Relationship between stable isotope ratios and drop size distribution in tropical rainfall

Abstract

We carried out simultaneous measurements of drop size distribution (DSD) and stable oxygen and hydrogen isotopic compositions (δ18O and δD) of rain at the National Atmospheric Research Laboratory (NARL), Gadanki (13.5°N, 79.2°E), southern India, during September–October 2006, with the aim of understanding microphysical processes leading to rain formation. The MST radar at NARL was operated continuously during rain events, while rain samples were collected at very short time intervals (<1 h), to capture small changes (>0.2‰ and >2‰) in their δ18O and δD. The slope of the local meteoric water line (δD–δ18O line), was 8.07 ± 0.47, similar to that of global meteoric water line, confirming that the precipitation occurred under isotopic equilibrium, and was unaffected by some anomalous process; further, the evaporation of rain drops at the cloud base was insignificant.

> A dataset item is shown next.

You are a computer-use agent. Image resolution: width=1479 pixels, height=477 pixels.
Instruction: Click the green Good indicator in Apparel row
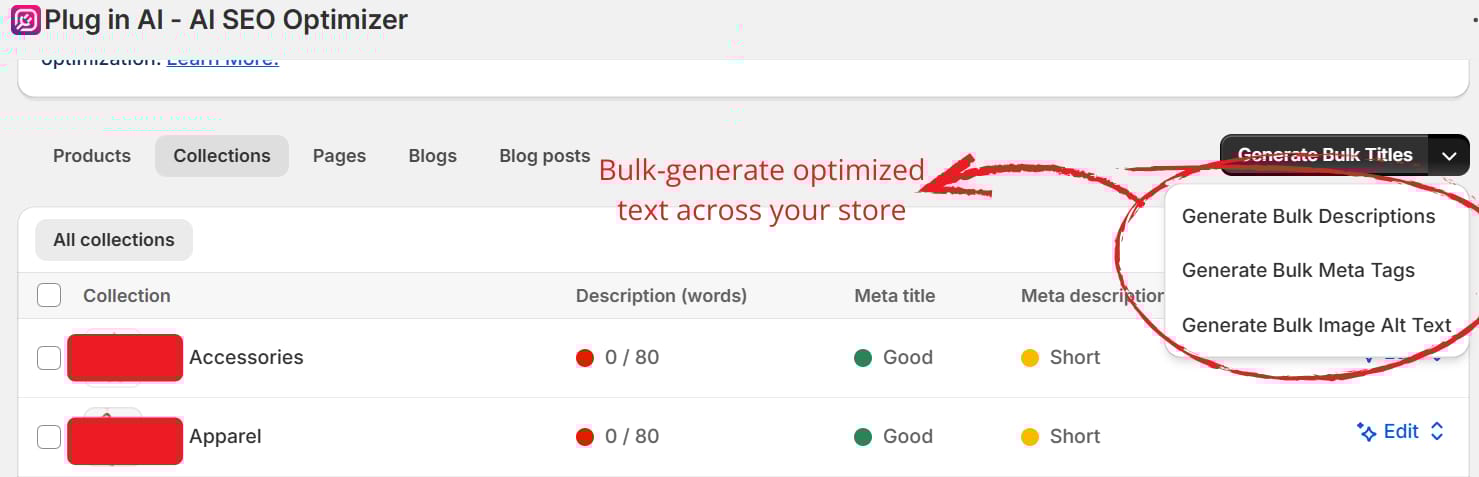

Whenever the isotopic variations were larger during a rain event (>2‰) there was a significant negative correlation between the δ18O and DSD. The possible explanation is that larger drops are mostly associated with convective rather than stratiform rain, and 18O (and D) depletion in convective rain is relatively more. Bin-resolved microphysical models incorporating water isotopologues could benefit by considering drop size spectra, which could improve the match with stable isotope observations of precipitation.